Опять тяжело гудели похоронные колокола, и долго не высыхала кровь на стене кладбища Пер-Лашез.
Измена великому в пользу ничтожного осуществилась в еще небывалых масштабах. Людям, враждебным народной борьбе или не понимавшим ее смысла и ужасавшимся ее формам, все казалось погибшим, дошедшим до хаоса, из которого нет выхода.
Человек, остановившийся на краю могилы, смотрящий в пустые провалы глазниц черепа, заслонил содержание трагедии. "Гамлет" - поэма смерти, писал Теофиль Готье, драма существования в реальном мире.
Густав Сальвини (сын Томазо) являлся, по словам Луначарского, "монументальным плакальщиком по судьбам человеческим. Кажется, что исполинская черная тень согнувшегося и заплаканного над черепом Йорика датского принца топит всю залу и меланхолическим конусом отбрасывается в пространство миров. Слова, как удары погребального колокола, как музыка отпевания всех надежд..."(А. Луначарский. Театр и революция. М., 1924, стр. 462.)
Гамлетизм вошел в моду. Мистическая утонченность переходила в бульварную пошлость. На Монмартре в кабаках для туристов пьянствовали, сидя на гробах, бросали окурки в черепа; в жаргоне богемных кварталов появились новые словообразования - "гамлетомания", "гамлетоманиак", "гамлетизировать". Один из исследователей перечислил несколько десятков подобных словечек.
Слово "кризис" прилипло к трагедии. Во множестве сочинений утверждалось: "Гамлет" - кризис разума, веры, знания, надежды. Какой-то универсальный кризис.
Маленьким, еле произносимым стало слово "быть!", огромным, утверждающим-"не быть!" Пьеса стала символом гибели европейской культуры. Все стало иероглифами: книга - тщетность знания, череп Йорика - итог надежд, тень отца - бездна, куда падает человечество.
Ассоциации достигли такой сложности, что текст Шекспира никак не мог быть их источником. Это не смущало. Слова воспринимались как шифр, скрывающий смысл, имеющий мало общего с непосредственно вычитываемым. Началась пора отыскивания тайного значения каждой фразы. Все показалось смутным и зыбким; обыденных, постигаемых разумом положений уже не существовало. Выяснилось, что Шекспир сочинял не образы, но тайнопись.
Гамлетизм стал гиперболой. Поэты, философы, ученые, потрясенные силой жизненных противоречий, не видевшие выхода из них, символизировали этим образом всю европейскую культуру и при его помощи оплакивали ее гибель.

▶ **Задания**:
1. Кто, согласно тексту о гамлетизме, назвал «Гамлета» поэмой смерти?
2. Перечислите все новые словообразования, которые, по тексту о гамлетизме, появились в жаргоне богемных кварталов.
3. Продолжите текст о гамлетизме после его последнего предложения.
Листинг дальше — самостоятельный материал, не связанный с текстом о гамлетизме.

▶ **Раздел данных**:
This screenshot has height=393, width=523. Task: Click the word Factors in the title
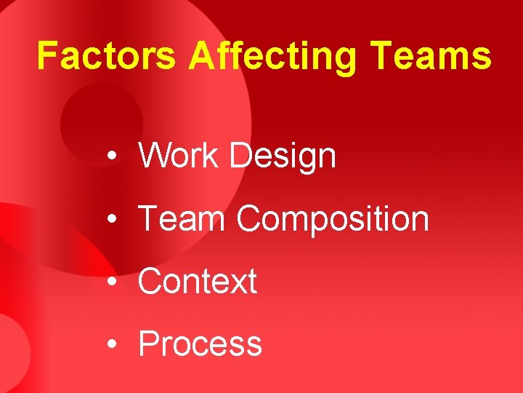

▶ **Ответы**:
1. Теофиль Готье.

2. «Гамлетомания», «гамлетоманиак», «гамлетизировать».

3.
"Сегодня с необъятной платформы Эльсинора, простирающейся от Базеля к Кельну, достигающей песков Ньюпорта, болот Соммы, верхушек холмов Шампани и гранита Эльзаса, европейский Гамлет созерцает миллионы призраков", - писал после первой мировой войны Поль Валери.
Психоанализ добавил к гамлетизму "Эдипов комплекс", у героя обнаружили действительное психическое заболевание: потрясение, вызванное известием о кровосмесительной любви матери и дяди. Больным оказался не век, согласно шекспировскому замыслу, а одинокая человеческая душа, искалеченная патологией подсознания. И недуг этот был вызван не столько гнусностью царства Клавдия, сколько темными процессами вытесненных желаний, угнетающих человека со времен его детских снов.
В 1942 году балетная труппа театра Сэдлерс Уэллс поставила в Лондоне "Гамлета" на музыку Чайковского. Действие начиналось с похорон, все происходившее показывалось как бред, проносящийся в подсознании героя в мгновение смерти. Деформированные обломки реальных образов были декорацией. Огромную искривленную руку пронзал кинжал, выраставший из колонны. Во всю заднюю стену был написан бегущий дьявол с мечом в руке. Странно удалялась в бесконечность перспектива дверей, и клочья облаков неслись над уходящей в неведомые миры лестницей. Сам принц, в черном трико с железной застежкой (лапой, вонзившейся в сердце) и большим крестом на груди, с набеленным изможденным лицом и широко раскрытыми глазами, казался призраком сюрреалистического кошмара.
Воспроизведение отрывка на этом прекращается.